Not that any raving beauty has been lost. The only photograph of me in Vogue was a black-and-white one of Mrs. Gerson in her Beverly Hills garden when Glory Be came out, and the flowers had to do most of the work. Still, I doubt I ever looked better than I did when twenty-seven-year-old Pamela Buchanan, bestselling author of Nothing Like a Dame (“A delight!”—Celia Brady, Phoenix Sun), came down the ramp from a silvery, still propeller-shimmery C-47 Dakota and let her gladdened skin get tipsy on the lavish blue champagne of a Los Angeles nonwinter one day in early 1948.
Catch the mistake, Tim? I still kept making it two and a half years after VJ-Day. DC-3 Constellation, not Dakota. The planes weren’t in olive drab anymore, neither was I, and nobody would ever call me Pamita again if I saw them coming. Wrong continent, his own book had omitted me outright, and what a prick Eddie Whitling had been, really. Everywhere but Dachau.
The studio car was waiting on the tarmac, a more minor perk in the way-back-when in case Potus bridles at my lèse-majesté. Wouldn’t you know those eyebrows of his anywhere, even Larousse? The proof was that three other cars stood there too, admitting men in cayenne, cardamom, and ginger sportcoasts—sorry, sports coats—who only looked at me with interest once I helped myself to my own Lincoln’s back seat.
Sorry, gents!
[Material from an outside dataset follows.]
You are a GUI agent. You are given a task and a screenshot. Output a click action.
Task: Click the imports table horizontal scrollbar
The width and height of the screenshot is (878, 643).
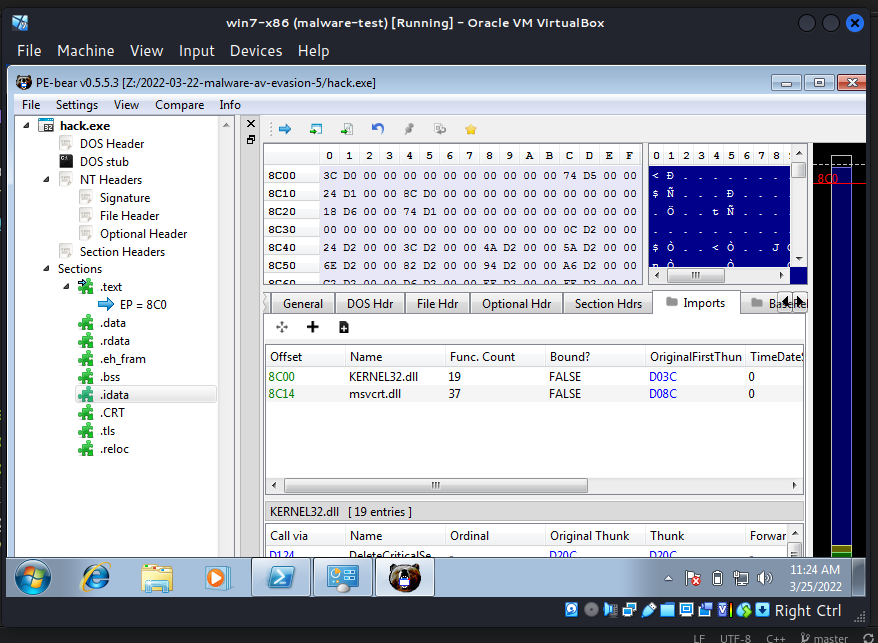tap(434, 486)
You could’ve been currying favor with me since the Rockies. And right you are, Bacall I’m not. I’m told she could end up playing me, though. Ta.
She didn’t: Lauren Bacall, I mean. Neither did Maureen O’Hara, Dorothy Malone, Donna Reed, Barbara bel Geddes, Jane Russell (you wish!!, as Panama would say), or Daisy Clover, all of whose names got bruited at some point. Past forty by then and matronized by her Penelope to Fredric March’s three-striper Ulysses in The Best Years of Our Lives, Myrna Loy was on nobody’s list except Pam’s schoolgirl one, unconfessed even—or especially?—to Gerson.
I did meet her once, though, and I hope you’ll agree a tongue-tied Pam has novelty. I practically demonstrated the sailors’ manual through my lipstick as the Nora Charles of my reverie-prone Purcey’s youth graciously waited for me to either give her her hand back or at least name a price. There was bougainvillea behind her, and a ridiculously pleased-looking tea set laid in front of her. People favoring Truman’s reelection lounged and lunged around, and one measure of the laughingly bovine wedge of inanity I became is that I remember feeling impressed by the pensée that Anzio was a long way off. (Well, yes, Pam: some 6,370 miles as the cow leaps. Montaigne slept undisturbed.)
I’d love to say every last word she spoke is engraved on my heart, but the coroner will need a working knowledge of cuneiform. I did reassure her Harry had my vote, of course—my unpremeditated goodbye to leftist capriciousness, represented by Henry Wallace on the 1948 ballot. In memory yet green, Myrna Loy’s eyes were the mint that made a good Democrat out of me.
Posted by: Pam
Early on in what I had no idea would be my eight years in Hollywood, the random materializations of its familiar b&w gods in carelessly Californian color did make one feel like Alice among the playing cards. Miss Loy’s blossoming on the old Pygmalion’s veranda was one of only a few such encounters—my crimsoned introduction to unwittingly Tijuana-biblical Gabby Chatterton being another, the majestic third coming soon to a website near you—to turn me gawky in near Hormelic earnest.
After all, I’d interviewed generals, slinking my byline through SHAEF rub-a-dubs where Metro’s old boast “More stars than there are in heaven” meant something more soldierly, not to say shoulderly: my Pam-pun to sloshed Eddie and a couple of periwinkling stenographers from Ike’s press gang in a pub two weeks before Normandy. A hint to our intake and jitters was that they found it hilarious.
In fact, during the spitball stages of Nothing Like a Dame’s Metro-morphosis into The Gal I Left Behind Me, Gerson had the notion of getting Omar Bradley to appear as himself. His cameo would’ve reprised the pate-massaging press conference during the Bulge when Pam Buchanan of Regent’s, not yet renamed “Peg Kimball” and still uncast to boot (Barbara bel Geddes did Caught instead), had asked whether he could confirm that a whole regiment of the 106th was gone—just gone!, and Tim Cadwaller’s future favorite author, Kurt Vonnegut, gone with it into a German POW camp—and there was interest. The Pentagon, as we were learning to call it, saw such quasi-commercials as useful in cementing everyone’s dazed understanding that its wartime encroachments were now a fixture of our national life.
The new Army Chief of Staff’s schedule proved too crowded, and too bad. When I think of the reliable uncles, worried lawyers, and thoughtful apothecaries Brad might’ve gone on to play for Metro—and had played, only opposite the Wehrmacht and under Eisenhower—I know I’m just wishing more of you had gotten to appreciate the helpless respect the flamboyant owe those able to assert authority without theatrics.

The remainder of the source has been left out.